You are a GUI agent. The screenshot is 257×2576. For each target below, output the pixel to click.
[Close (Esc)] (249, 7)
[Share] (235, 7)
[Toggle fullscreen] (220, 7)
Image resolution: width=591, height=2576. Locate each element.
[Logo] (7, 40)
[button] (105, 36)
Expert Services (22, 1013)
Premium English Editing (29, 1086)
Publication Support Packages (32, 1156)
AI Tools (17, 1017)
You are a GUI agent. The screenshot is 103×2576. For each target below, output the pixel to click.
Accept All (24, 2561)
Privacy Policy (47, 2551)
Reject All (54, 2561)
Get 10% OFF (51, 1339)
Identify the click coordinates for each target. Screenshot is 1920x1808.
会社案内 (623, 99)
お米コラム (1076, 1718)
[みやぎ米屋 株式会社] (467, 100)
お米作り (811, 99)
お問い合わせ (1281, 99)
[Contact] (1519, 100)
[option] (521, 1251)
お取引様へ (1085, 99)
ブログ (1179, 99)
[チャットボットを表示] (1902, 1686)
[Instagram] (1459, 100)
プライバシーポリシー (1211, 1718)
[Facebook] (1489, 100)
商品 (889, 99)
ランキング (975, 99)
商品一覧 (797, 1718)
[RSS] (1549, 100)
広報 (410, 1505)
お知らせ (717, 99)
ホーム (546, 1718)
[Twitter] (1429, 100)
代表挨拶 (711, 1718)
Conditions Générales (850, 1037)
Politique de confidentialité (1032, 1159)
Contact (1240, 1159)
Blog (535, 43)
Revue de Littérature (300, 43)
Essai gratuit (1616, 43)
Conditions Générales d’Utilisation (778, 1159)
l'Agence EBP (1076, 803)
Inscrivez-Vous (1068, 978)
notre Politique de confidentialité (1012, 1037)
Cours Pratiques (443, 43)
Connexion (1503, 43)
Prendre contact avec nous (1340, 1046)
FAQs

──────────

### YOUR GOAL
The records shown above should be given again word for word.

### ANSWER SPACE
You are a GUI agent. The screenshot is 257×2576. For each target below, output the pixel to click.
[Close (Esc)] (249, 7)
[Share] (235, 7)
[Toggle fullscreen] (220, 7)
Image resolution: width=591, height=2576. Locate each element.
[Logo] (7, 40)
[button] (105, 36)
Expert Services (22, 1013)
Premium English Editing (29, 1086)
Publication Support Packages (32, 1156)
AI Tools (17, 1017)
You are a GUI agent. The screenshot is 103×2576. For each target below, output the pixel to click.
Accept All (24, 2561)
Privacy Policy (47, 2551)
Reject All (54, 2561)
Get 10% OFF (51, 1339)
Identify the click coordinates for each target. Screenshot is 1920x1808.
会社案内 (623, 99)
お米コラム (1076, 1718)
[みやぎ米屋 株式会社] (467, 100)
お米作り (811, 99)
お問い合わせ (1281, 99)
[Contact] (1519, 100)
[option] (521, 1251)
お取引様へ (1085, 99)
ブログ (1179, 99)
[チャットボットを表示] (1902, 1686)
[Instagram] (1459, 100)
プライバシーポリシー (1211, 1718)
[Facebook] (1489, 100)
商品 (889, 99)
ランキング (975, 99)
商品一覧 (797, 1718)
[RSS] (1549, 100)
広報 (410, 1505)
お知らせ (717, 99)
ホーム (546, 1718)
[Twitter] (1429, 100)
代表挨拶 (711, 1718)
Conditions Générales (850, 1037)
Politique de confidentialité (1032, 1159)
Contact (1240, 1159)
Blog (535, 43)
Revue de Littérature (300, 43)
Essai gratuit (1616, 43)
Conditions Générales d’Utilisation (778, 1159)
l'Agence EBP (1076, 803)
Inscrivez-Vous (1068, 978)
notre Politique de confidentialité (1012, 1037)
Cours Pratiques (443, 43)
Connexion (1503, 43)
Prendre contact avec nous (1340, 1046)
FAQs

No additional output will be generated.